By the given condition

$x^2-(x-2)^2=32$

$=>4x-4=32$

$=>x=36/4=9ft$

So the length of the side of squared painting is $9ft$ and the length of the side of the the squared mirror is $(9-2)=7ft$

Answer 2 · 2016-12-05T00:24:20

The side of the painting is $9 ft$ long and side of the mirror is $7 ft$ long.

Let $x=$ the side of the painting. The area is then $x^2$ .

$x-2=$ the side of the mirror. The area is $(x-2)^2$ .

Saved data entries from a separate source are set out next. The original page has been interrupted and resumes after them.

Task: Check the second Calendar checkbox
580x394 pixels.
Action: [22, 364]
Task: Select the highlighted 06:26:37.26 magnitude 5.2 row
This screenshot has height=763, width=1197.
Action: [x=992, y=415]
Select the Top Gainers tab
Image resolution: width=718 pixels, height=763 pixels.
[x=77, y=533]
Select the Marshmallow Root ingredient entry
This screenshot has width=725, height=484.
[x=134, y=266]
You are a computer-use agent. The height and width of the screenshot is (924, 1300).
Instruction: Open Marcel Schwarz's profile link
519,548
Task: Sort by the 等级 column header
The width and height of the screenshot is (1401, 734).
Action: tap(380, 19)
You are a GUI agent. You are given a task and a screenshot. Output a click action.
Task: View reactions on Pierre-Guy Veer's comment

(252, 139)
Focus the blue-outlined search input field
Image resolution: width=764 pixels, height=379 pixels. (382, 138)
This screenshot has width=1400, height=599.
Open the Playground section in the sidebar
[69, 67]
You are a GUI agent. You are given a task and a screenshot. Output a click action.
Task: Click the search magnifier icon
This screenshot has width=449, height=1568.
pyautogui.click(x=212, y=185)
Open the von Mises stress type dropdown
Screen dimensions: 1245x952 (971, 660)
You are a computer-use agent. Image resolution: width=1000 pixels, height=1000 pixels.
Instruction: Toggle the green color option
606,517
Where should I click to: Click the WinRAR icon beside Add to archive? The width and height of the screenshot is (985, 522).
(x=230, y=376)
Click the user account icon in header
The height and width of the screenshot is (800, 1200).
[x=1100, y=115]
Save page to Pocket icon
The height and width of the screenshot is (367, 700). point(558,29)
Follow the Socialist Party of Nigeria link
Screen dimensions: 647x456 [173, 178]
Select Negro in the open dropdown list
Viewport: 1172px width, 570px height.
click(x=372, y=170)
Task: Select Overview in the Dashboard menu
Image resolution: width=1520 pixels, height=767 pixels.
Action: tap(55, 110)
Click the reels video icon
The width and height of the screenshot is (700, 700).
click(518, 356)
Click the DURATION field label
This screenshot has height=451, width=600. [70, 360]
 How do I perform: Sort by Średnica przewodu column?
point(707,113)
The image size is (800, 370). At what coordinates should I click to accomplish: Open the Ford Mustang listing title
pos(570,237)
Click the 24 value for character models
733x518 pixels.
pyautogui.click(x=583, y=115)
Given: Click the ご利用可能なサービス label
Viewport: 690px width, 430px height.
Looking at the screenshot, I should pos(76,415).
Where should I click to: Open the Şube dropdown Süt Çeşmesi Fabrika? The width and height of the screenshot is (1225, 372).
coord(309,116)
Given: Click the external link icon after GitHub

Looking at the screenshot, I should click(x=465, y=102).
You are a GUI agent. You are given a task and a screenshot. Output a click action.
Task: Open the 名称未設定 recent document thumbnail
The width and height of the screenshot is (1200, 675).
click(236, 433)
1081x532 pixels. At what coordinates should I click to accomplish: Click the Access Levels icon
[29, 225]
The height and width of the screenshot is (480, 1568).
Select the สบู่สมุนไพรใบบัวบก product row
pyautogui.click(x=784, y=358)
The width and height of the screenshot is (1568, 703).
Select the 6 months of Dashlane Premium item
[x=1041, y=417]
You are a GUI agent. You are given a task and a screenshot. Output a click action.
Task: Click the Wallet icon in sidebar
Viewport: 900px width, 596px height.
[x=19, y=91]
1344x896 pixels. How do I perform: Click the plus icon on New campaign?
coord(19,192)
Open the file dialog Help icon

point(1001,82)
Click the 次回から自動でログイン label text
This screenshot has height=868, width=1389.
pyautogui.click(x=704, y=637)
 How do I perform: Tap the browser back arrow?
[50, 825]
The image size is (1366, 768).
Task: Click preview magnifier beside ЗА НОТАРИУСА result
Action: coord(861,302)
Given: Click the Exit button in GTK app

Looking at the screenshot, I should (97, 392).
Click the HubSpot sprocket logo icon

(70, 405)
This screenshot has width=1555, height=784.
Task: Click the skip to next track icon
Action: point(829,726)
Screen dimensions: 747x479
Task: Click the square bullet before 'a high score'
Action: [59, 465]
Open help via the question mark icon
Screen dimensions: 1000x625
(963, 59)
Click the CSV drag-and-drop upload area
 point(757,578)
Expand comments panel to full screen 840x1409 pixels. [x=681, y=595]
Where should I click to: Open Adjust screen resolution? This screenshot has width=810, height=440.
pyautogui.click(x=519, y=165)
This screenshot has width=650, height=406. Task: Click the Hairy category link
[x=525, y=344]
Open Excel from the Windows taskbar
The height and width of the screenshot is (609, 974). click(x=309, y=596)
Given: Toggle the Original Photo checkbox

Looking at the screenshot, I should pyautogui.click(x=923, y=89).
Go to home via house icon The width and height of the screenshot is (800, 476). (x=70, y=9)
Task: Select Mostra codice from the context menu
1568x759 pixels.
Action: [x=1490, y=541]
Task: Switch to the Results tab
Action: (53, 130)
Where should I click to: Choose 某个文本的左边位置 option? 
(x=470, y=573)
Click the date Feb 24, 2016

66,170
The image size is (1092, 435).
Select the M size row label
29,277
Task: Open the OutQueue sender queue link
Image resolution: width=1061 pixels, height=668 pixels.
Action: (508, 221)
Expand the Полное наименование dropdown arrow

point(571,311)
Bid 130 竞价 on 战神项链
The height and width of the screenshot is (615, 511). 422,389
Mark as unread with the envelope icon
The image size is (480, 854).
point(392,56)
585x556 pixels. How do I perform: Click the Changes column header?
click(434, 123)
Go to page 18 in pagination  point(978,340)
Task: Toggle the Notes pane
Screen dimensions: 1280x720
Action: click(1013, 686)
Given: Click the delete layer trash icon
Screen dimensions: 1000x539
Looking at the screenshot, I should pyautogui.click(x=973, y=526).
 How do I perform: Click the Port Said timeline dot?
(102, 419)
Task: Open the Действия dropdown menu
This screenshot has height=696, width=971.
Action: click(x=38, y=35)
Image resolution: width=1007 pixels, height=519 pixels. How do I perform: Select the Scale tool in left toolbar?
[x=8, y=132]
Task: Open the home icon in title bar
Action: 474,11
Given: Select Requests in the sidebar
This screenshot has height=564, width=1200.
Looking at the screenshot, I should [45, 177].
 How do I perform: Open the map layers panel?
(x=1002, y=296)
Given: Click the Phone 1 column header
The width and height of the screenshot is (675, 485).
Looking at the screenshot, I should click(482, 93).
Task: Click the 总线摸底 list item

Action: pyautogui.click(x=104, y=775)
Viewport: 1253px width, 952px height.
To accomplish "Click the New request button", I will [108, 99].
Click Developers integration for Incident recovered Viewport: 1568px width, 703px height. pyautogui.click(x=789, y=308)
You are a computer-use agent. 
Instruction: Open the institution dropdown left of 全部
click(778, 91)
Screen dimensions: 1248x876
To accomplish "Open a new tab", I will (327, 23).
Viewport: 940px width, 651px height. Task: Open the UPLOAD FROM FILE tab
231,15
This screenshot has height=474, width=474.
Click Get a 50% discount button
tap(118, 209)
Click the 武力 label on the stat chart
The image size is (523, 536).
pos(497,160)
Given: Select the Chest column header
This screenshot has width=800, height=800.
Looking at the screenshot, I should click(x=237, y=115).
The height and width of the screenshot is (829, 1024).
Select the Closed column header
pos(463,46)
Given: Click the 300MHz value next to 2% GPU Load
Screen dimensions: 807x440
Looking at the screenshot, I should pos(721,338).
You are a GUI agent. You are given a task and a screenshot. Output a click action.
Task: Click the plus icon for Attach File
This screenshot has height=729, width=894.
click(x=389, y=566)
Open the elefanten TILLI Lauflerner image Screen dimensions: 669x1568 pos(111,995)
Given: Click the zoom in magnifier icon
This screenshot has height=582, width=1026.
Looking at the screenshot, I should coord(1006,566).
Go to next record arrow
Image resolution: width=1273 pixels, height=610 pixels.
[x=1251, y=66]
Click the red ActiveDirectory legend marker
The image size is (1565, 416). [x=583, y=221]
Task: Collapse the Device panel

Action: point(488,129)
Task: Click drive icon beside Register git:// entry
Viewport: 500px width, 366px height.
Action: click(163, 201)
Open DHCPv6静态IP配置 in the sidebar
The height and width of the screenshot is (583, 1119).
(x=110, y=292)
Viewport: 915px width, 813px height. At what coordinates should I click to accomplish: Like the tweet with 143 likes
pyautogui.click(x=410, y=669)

The difference between the areas is $32 ft^2$

$x^2-(x-2)^2=32$

$x^2-[(x-2)(x-2)]=32$

$x^2-(x^2-2x-2x+4)=32$

$x^2-(x^2-4x+4)=32$

$x^2 -x^2+4x-4=32$

$4x-4=color(white)(a^2)32$
$color(white)(aa)+4=+4$

$4x=36$

$(4x)/4=36/4$

$x=9 ft$ is the length of the side of the painting.

$x-2=9-2=7ft$ is the length of the side of the mirror.